As for private employment, Florida has long had a monstrous service sector (we are the land of Disney, after all), but it appears to be growing in the wake of the Great Recession. Between 2000 and 2012, service sector employment expanded by more than 10.5%. To put this in perspective, employment in the manufacturing and construction industries declined by 33.62% and 29.38%, respectively, during the exact same period. The service sector now accounts for 91% of all nonfarm private employment in Florida – and as many of us know from firsthand experience, service jobs tend to be badly paid, precarious, and non-unionized. Many of these new jobs are in the leisure, hospitality, and retail industries – and despite the powers-that-be citing this as evidence of an innate “hospitality culture” among Floridians, all it really demonstrates is the limited “success” of the recovery. Full-time work is still hard to come by. According to the report, the share of part-time workers in the state increased by 17.68% between 2000 and 2012. Three out of every ten part-timers in Florida wants a full-time job but can’t find one. So instead, they’re forced to cobble together an existence by working multiple jobs for miniscule wages.

And that’s if you actually get a job.

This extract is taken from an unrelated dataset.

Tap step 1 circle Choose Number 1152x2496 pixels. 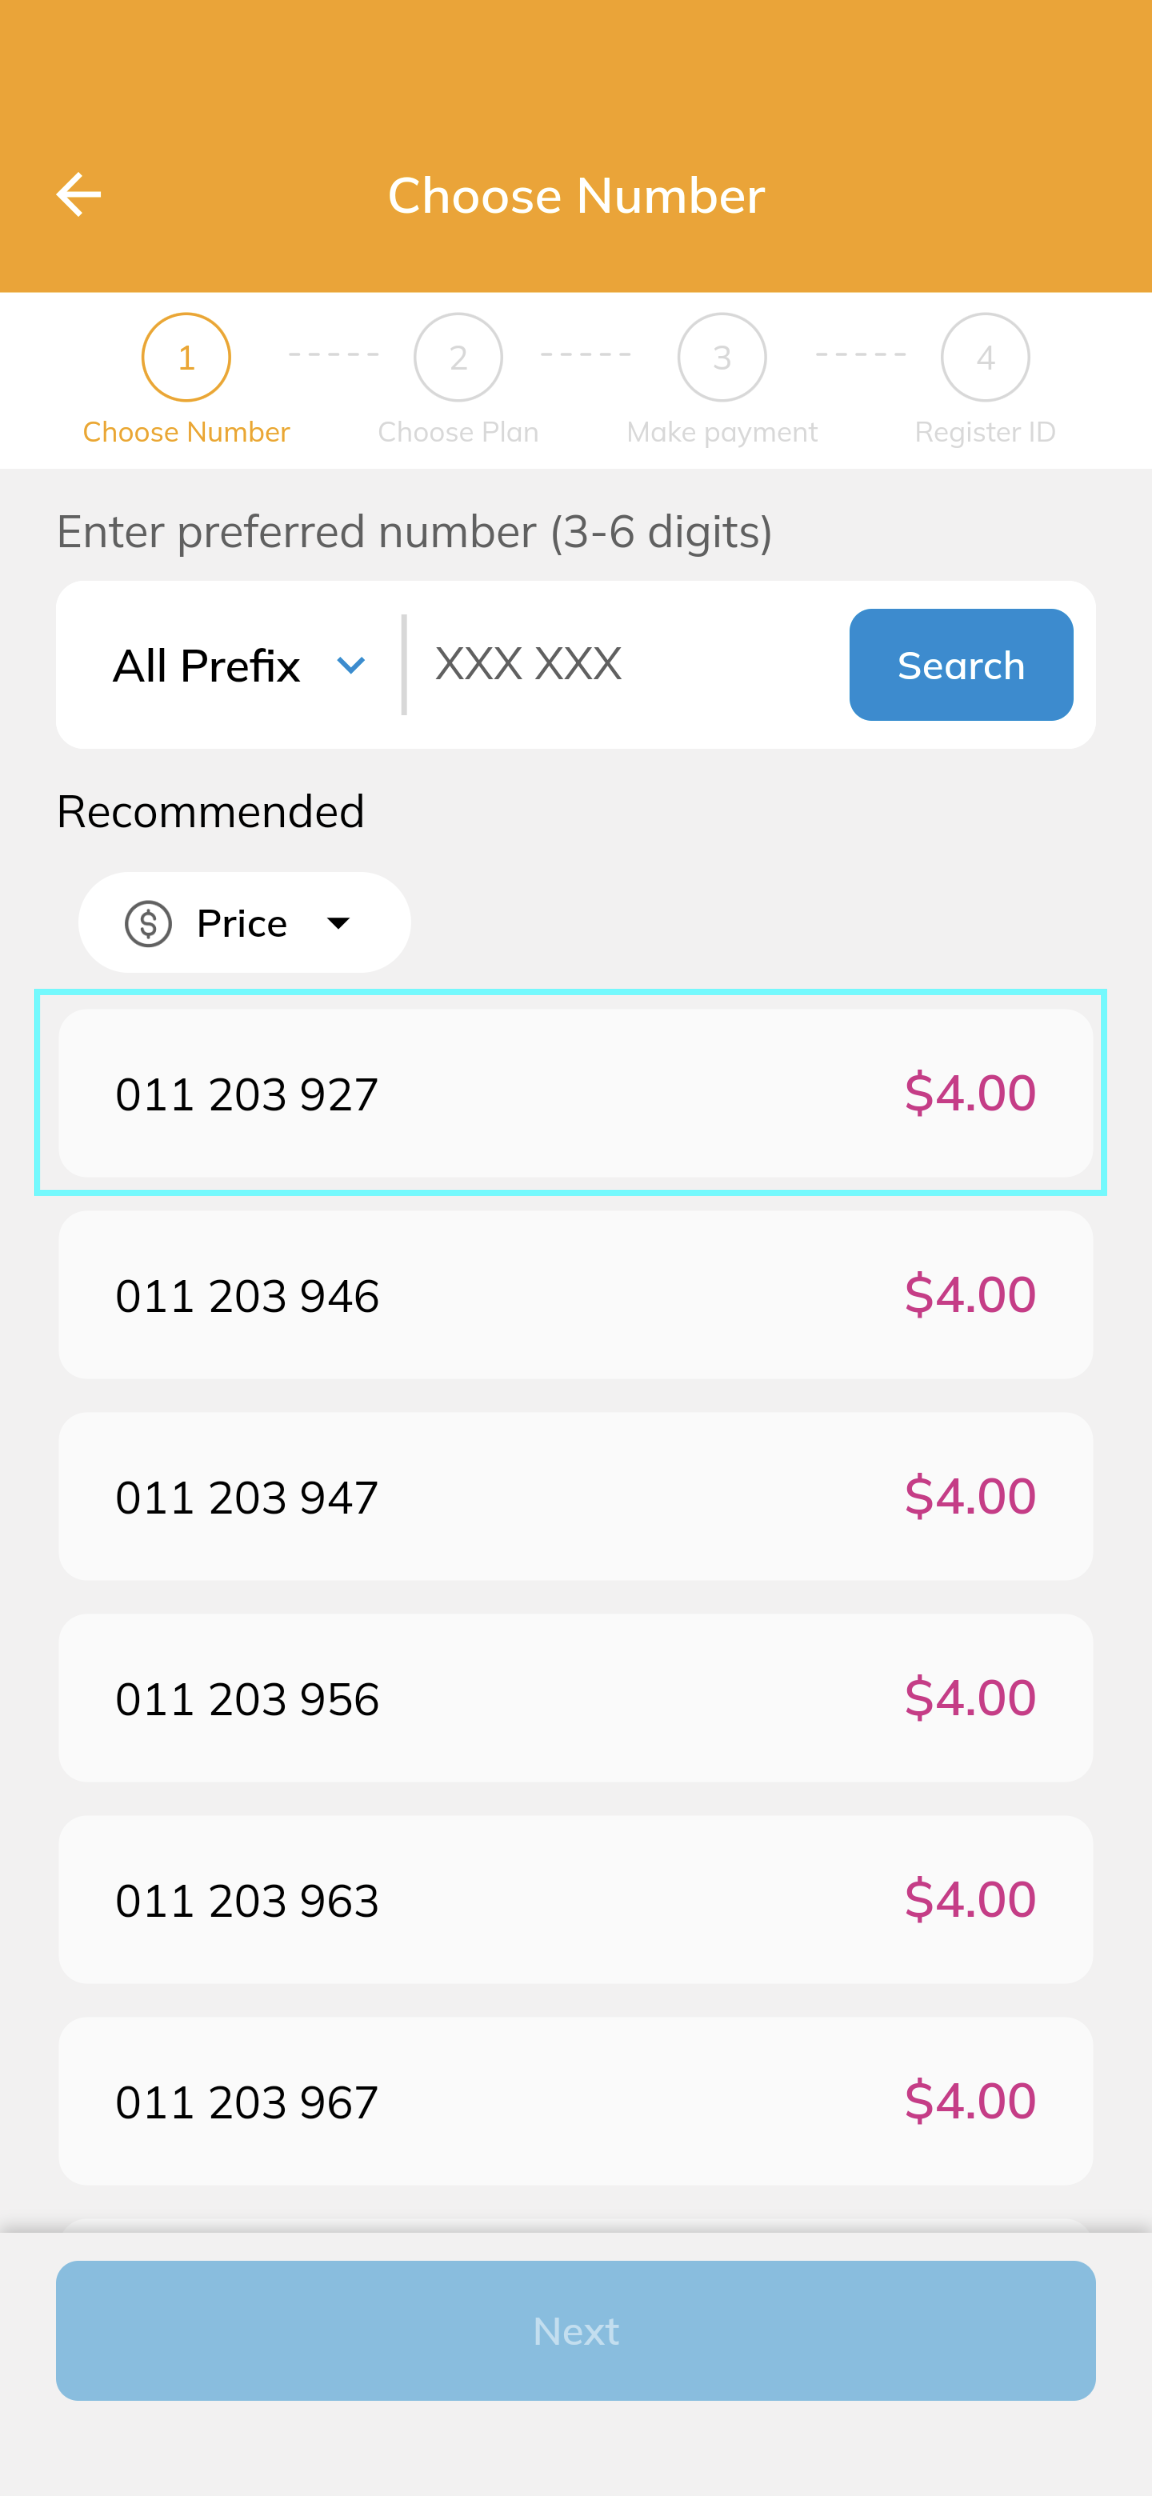(x=186, y=357)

The declining unemployment rate endlessly referenced by Scott is, depending on the source, either pretty damn misleading or grossly obfuscatory. The legislature’s own research body found that 36.4% of the drop in the unemployment rate is attributable to people either giving up the job hunt or delaying entrance into the labor force. The rate, of course, only covers the officially unemployed – and Florida makes it so difficult to apply for benefits that only 15% of unemployed workers are actually receiving them. Also left out of the numbers are Florida’s chronically underemployed: the report found that the statewide share of underemployed workers grew by 146% between 2000 and 2012. Including them in the statistics would more than double the current rate. It’s worth noting too that the state’s official unemployment rate has barely moved since May, only ticking down a tenth of a point last month due to further contractions in the labor force. This stagnation might indicate that we’re reaching the limit-point of data-driven “job growth” and entering a period in which 7% unemployment is simply shrugged off by politicians as the best of all possible worlds.

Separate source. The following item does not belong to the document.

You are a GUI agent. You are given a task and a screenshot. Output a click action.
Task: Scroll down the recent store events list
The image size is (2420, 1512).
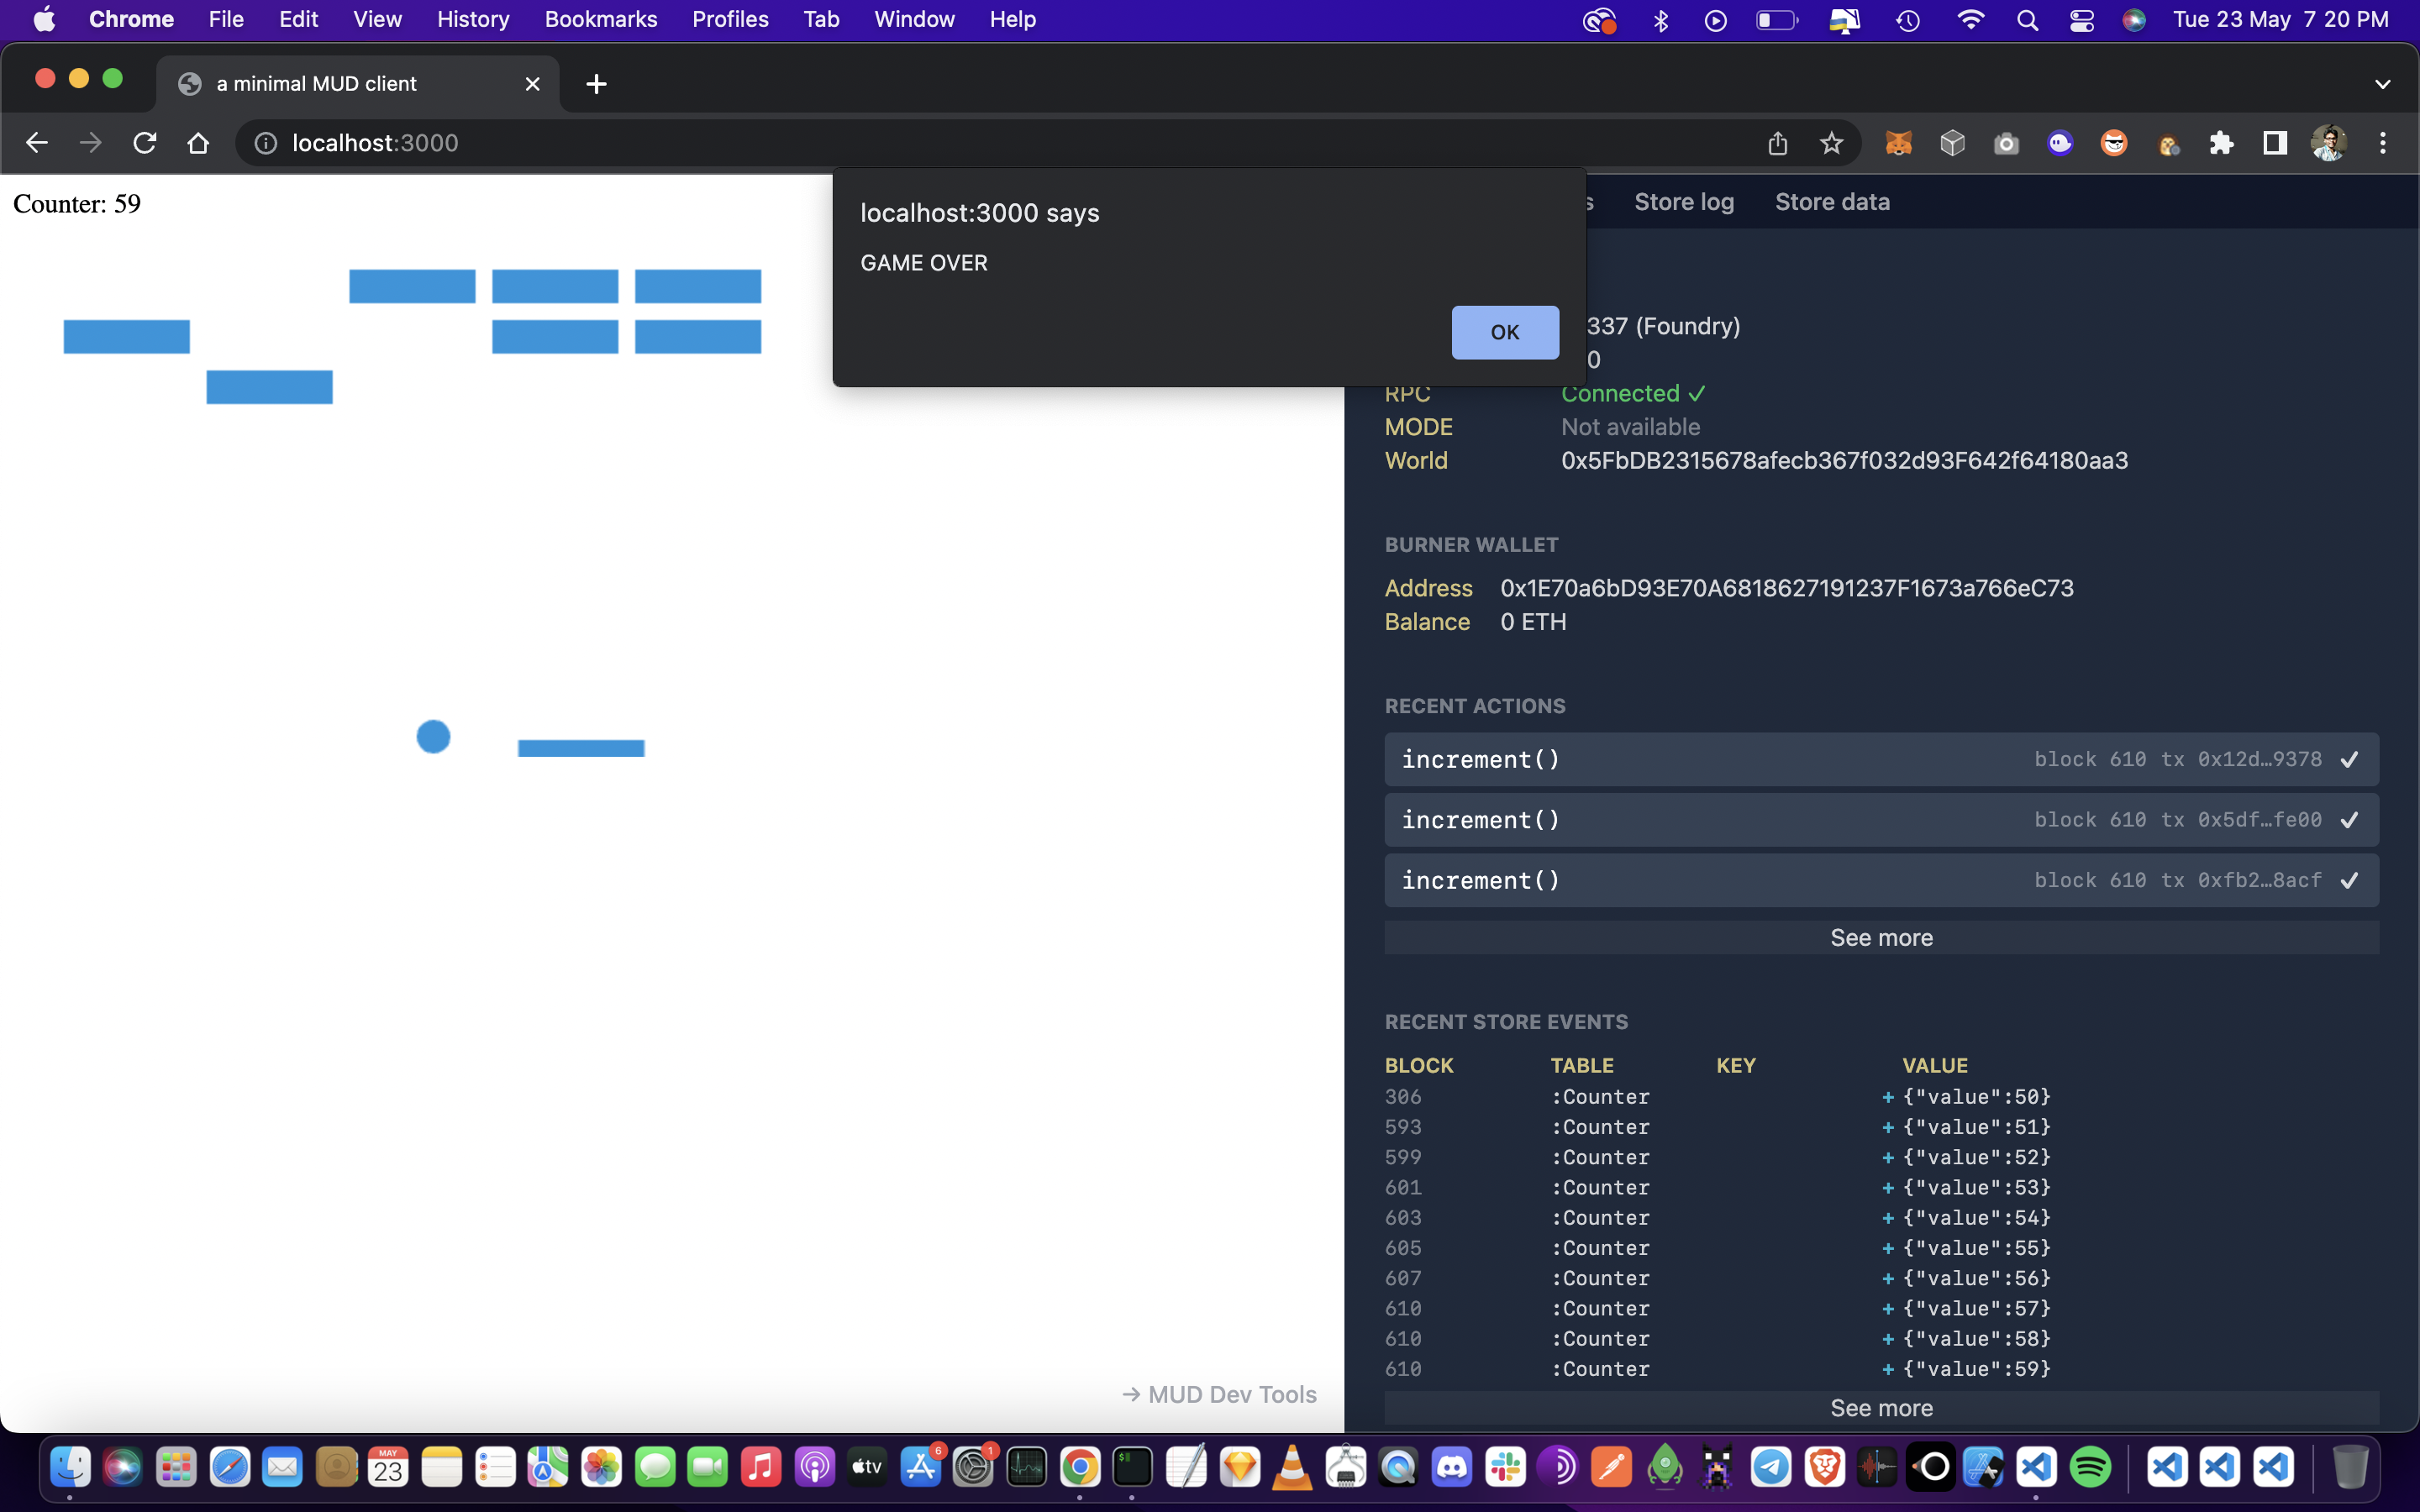[1880, 1406]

For example, the rate of job creation in Florida is so slow that the state won’t get to pre-2007 levels even if Scott keeps his 700,000 job promise. 900,000 jobs are needed if the state is going to keep up with the average monthly addition of 2,900 people to the working-age population. This is a dilemma that mirrors the national situation. As CEPR recently made visible in a striking comparative graph, the “depth and duration” of the 2007–2008 recession is far worse than the previous three recessions. Even the Volcker Shock-induced “Reagan recession” of the early 1980s was less lengthy. And whatever gains have been made during the tepid recovery have been unevenly distributed — even in terms of geography and employment. As Colin Gordon notes, there are still “35 states with fewer jobs than they had when Mike Huckabee was the Republican frontrunner to succeed George W. Bush.”

That’s a telling statistic and evidence of a potentially seismic shift in the national economy. Florida, ground zero of the housing crash, was one of the states hit hardest by the recession, but its New Normal of massive but quantitatively obscured un(der)employment, apocalyptically paired with large-scale public disinvestment, could be the model for the next decade or so of national economic “growth.”

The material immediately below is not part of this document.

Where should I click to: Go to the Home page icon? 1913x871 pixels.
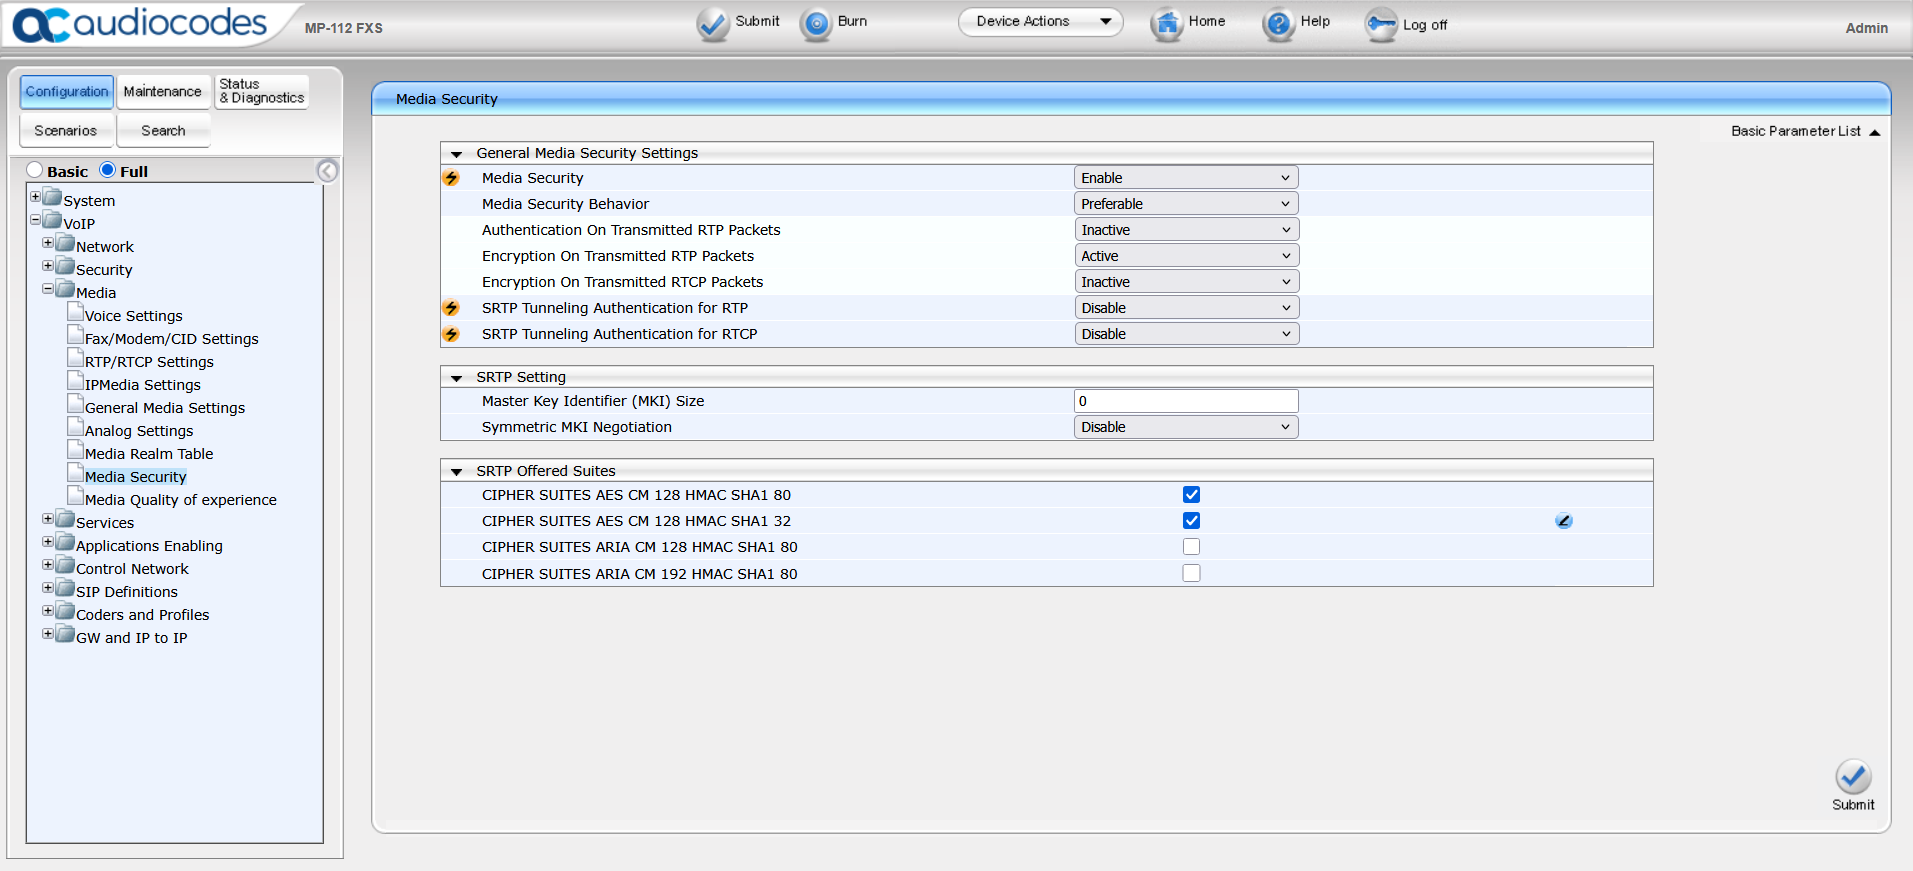tap(1166, 24)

Unless you’re one of the lucky few to personally experience this elusive recovery, you’re likely to be bothered by that. As much as I love my home state, its merciless economy — the unholy child of fourteen consecutive years of Republican rule — isn’t a source of personal pride. It certainly isn’t something to be emulated at the federal level. And despite what Scott and Obama say, it’s not working — not for us, anyway. The figures may sound impressive, but “job creation” does not equal recovery.

At best, job creation is merely an inadequate palliative for years of deep recession. At worst, it’s an active strategy for redirecting wealth upwards and further immiserating the working class. Quantify that.